Africa must wise up to emerging global opportunities

Opinion & Analysis
We have seen the United States of America (US) turning to Venezuela for oil as a potential substitute for Russian imports. Venezuela is under US sanctions but the former will be happy to have US as a new trading partner.

By Tapiwa Gomo

The COVID-19 pandemic and the war in Ukraine have shaken the world, are reshaping international relations and global political power dynamics and new opportunities are emerging. For countries that are wiser, their movers and shakers are busy redesigning and realigning trade relations and by the time the world settles down to reflect on what transpired in the last two years, they will have made some economic gains.

We have seen China and India taking advantage of the economic impact of the Russian war in Ukraine and Western sanctions by strengthening their trade with Russia. That gives Russia access to two of the world’s largest economies with high consumption of raw materials and access to 37% of the world’s population in potential consumer base. Despite the sanctions, Russia continues to trade with European countries but at a rate possible under sanctions.
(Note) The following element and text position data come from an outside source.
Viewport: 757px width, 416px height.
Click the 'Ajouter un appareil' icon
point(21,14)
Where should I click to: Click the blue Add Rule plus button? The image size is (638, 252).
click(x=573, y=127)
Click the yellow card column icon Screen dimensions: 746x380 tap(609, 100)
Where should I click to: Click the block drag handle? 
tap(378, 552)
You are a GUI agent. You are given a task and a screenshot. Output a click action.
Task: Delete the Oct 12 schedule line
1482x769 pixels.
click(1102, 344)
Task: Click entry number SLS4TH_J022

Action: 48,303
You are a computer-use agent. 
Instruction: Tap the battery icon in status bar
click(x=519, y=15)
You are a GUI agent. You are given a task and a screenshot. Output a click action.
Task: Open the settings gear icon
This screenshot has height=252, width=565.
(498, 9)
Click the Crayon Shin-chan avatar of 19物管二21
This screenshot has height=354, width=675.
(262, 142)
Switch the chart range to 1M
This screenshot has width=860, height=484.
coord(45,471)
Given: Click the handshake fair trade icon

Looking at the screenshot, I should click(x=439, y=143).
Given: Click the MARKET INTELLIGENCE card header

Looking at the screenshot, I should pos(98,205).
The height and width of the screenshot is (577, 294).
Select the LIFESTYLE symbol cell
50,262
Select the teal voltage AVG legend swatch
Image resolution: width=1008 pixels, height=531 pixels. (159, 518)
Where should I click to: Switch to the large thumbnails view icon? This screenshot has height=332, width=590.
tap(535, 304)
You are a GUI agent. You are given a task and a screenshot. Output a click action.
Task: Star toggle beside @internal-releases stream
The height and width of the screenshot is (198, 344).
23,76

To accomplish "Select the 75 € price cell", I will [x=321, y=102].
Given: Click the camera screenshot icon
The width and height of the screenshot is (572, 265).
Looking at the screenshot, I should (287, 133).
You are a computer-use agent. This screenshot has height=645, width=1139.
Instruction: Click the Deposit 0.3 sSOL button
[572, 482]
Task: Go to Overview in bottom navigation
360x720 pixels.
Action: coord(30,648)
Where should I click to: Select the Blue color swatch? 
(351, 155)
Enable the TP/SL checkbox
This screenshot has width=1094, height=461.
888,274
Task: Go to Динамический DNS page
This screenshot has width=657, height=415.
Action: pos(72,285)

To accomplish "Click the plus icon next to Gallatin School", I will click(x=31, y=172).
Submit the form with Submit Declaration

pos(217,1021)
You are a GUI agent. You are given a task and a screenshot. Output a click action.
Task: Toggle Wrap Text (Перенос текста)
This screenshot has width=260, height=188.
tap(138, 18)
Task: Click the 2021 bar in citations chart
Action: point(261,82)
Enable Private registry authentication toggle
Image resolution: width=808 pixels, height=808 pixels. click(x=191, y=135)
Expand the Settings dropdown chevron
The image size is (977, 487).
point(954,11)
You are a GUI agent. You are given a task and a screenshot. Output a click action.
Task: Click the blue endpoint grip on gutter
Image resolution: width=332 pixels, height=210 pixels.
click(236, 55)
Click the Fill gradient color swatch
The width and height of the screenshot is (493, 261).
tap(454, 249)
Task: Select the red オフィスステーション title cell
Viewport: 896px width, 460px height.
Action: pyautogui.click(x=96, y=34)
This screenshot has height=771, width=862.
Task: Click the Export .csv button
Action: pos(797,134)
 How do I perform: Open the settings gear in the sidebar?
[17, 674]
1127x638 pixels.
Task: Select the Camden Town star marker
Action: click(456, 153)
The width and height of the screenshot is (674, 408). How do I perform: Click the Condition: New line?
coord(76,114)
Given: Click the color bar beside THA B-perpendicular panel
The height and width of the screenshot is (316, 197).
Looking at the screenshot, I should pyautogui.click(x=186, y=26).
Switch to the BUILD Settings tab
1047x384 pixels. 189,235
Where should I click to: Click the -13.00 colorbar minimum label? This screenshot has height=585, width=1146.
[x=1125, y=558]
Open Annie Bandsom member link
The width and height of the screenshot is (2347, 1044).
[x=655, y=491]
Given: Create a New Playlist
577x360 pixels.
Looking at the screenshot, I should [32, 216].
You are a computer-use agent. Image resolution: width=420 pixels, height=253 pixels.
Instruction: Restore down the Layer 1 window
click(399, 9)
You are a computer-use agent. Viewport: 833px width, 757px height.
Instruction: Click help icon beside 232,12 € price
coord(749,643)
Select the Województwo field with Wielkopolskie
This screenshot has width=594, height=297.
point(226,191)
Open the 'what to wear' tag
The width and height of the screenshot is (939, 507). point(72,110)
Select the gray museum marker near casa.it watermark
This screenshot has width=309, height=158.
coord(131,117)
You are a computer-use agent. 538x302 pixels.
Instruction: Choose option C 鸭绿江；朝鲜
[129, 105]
Until February 2022, Russia was one of the main trading partners of the European Union.

On paper, Russia seems to be gaining. By the first week of April, the Russia Ruble staged a rebound to pre-Ukraine invasion levels after plunging from the impact of sanctions.

We have seen the United States of America (US) turning to Venezuela for oil as a potential substitute for Russian imports. Venezuela is under US sanctions but the former will be happy to have US as a new trading partner.

They were talks of exploring oil trade with Iran — another unfriendly country to the US. The US and Europe are in a state of desperation and they are turning to countries they previously condemned which tells a curious story about their moral standing.

That is not all. For more than half a decade now, Saudi Arabia has been contemplating ditching the US dollar to sell its oil in other currencies. Since the beginning of the Ukraine war, these discussions have gained momentum with China aggressively offering to trade in Yuan. That threatens the US dollar’s dominance of the global petroleum market. Some 80% of oil transactions are denominated in dollars.

To put things into perspective, Saudi Arabia is the second largest oil producing country in the world and sells a quarter of its exports to China. If oil trades in another currency, poor countries may evade Western trade conditions including their middlemen.

It is not just the oil industry that is facing global changes. The food industry is also on the verge of realignment. For example Brazil, the second leading poultry supplier in the world will have to find new sources of fertilizers to grow its stockfeed — that is if it decides to cut out Russian fertilizer in support of Western sanctions.

And again, Russia and Ukraine are among the top 10 wheat producers and top five exporters. If the war and sanctions disrupt productivity and the supply chains, the world, mainly the global north may need to turn elsewhere for wheat. Someone will need to step in.

More and more changes are likely to occur if the Ukraine war and sanctions on Russia continue.

There are several reasons change must occur. Change is opening up new economic opportunities for new players, mainly the wise ones. Change is needed to neutralise Europe and US’s dominance on the global economy and politics.

Change is needed because the current global power structure has outlived its time — there is need for a new global dispensation.

Change will open up space for poor countries, if they are alive to it, to explore their potential without being superintended by the West.

As these changes are unfolding, where does Africa stand? Is the continent and its regional bodies alive to the changes and opportunities arising from the current events?

It is known that part of the reasons countries in Africa have failed to rise is largely their relationship with the West which does not favour them. But that knowledge alone in the absence of wisdom and action is like water in the sand. We need our own movers and shakers to be more proactive.

It is up to our people and their leaders to take advantage of these opportunities to alter trading partnerships, relations, dynamics in their favour and look at what we can possibly supply should there be a global supply rupture.

It is one thing to look at where one fell, but it is wiser to look at where one slipped and avoid the same old mistakes. The world owes us nothing.

Why can we not feed part of the world’s population? The continent has 65% of the world’s remaining uncultivated arable land, a wealth of fresh water and the best solar resource on planet earth — about 300 days of sunshine each year. Over 60% of Africa’s working population is already engaged in agriculture and the soil across most of the continent is rich and fertile. Then what is missing? A mindset. A strategic plan. A radical leadership that can invest in acquiring and building technology to help people become more productive. What is stopping us? The colonial excuse is long expired. It is a poor mindset that is keeping our people poor. Obsession with elections and politics too cost us time, focus and resources.

Ever wondered how African minerals, oil and gas boost major industries such as engineering, technology, chemicals, telecommunications, defence, aviation and energy across major economies. They  contribute significantly to nearly US $85 trillion worth of global economy.

Yet the entire continent is just about 1,5% of the global economy. The answer is simple. Stop selling raw materials and start producing. Stop being stupid and wise up.

  • Tapiwa Gomo is a development consultant based in Pretoria, South Africa. He writes here in his personal capacity.